▶ [What the task asks]
Could you retype exactly the line containing "Task: Select the 40 kg weight cell" and every line after it in the data below, leaving out the pictures?

======== Data in this exercise ========

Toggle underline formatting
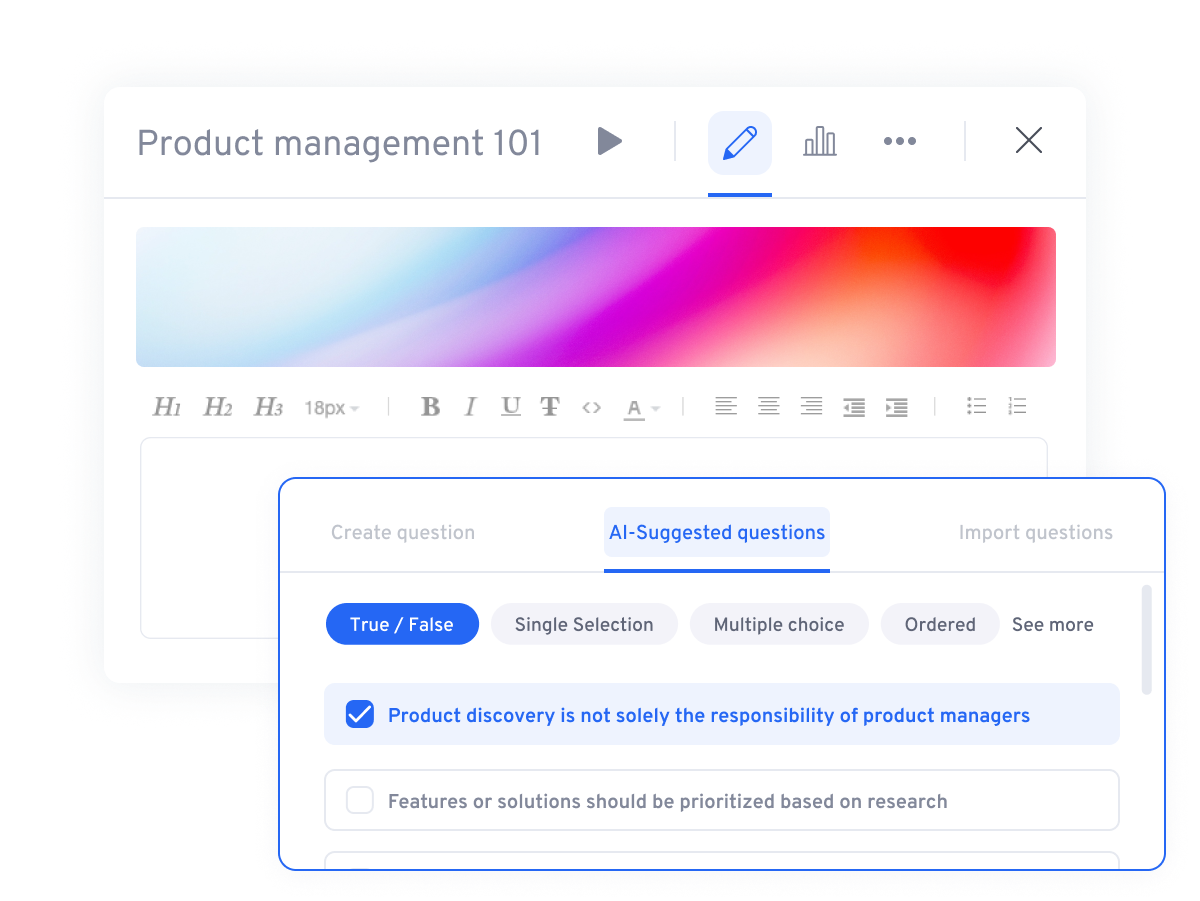This screenshot has height=901, width=1200. point(510,406)
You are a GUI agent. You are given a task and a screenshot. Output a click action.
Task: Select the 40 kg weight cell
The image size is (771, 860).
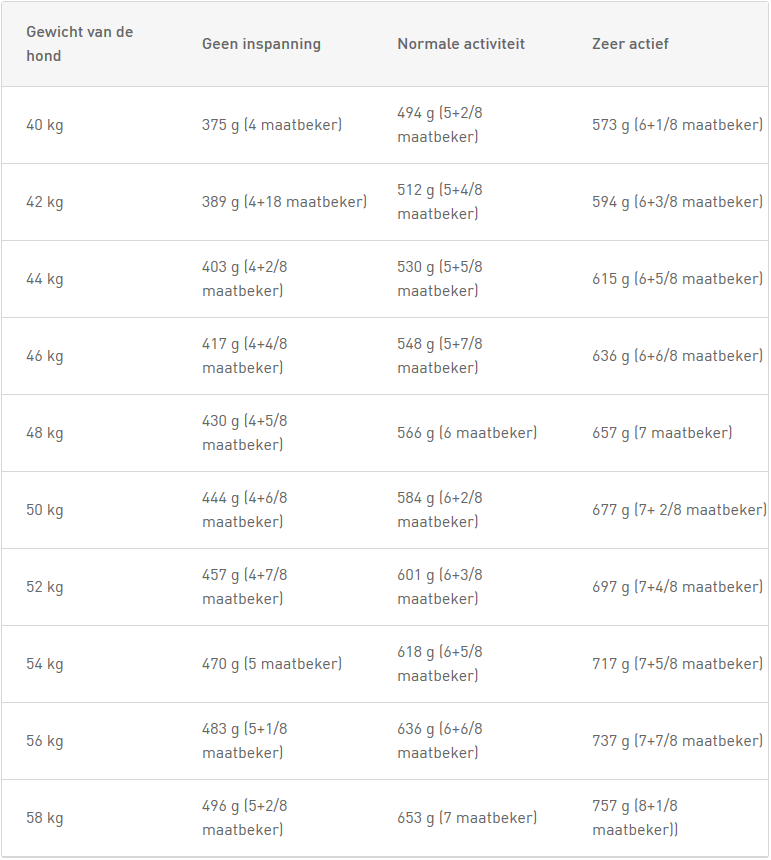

========

▶ [Solution to this task]
Task: Select the 40 kg weight cell
The image size is (771, 860).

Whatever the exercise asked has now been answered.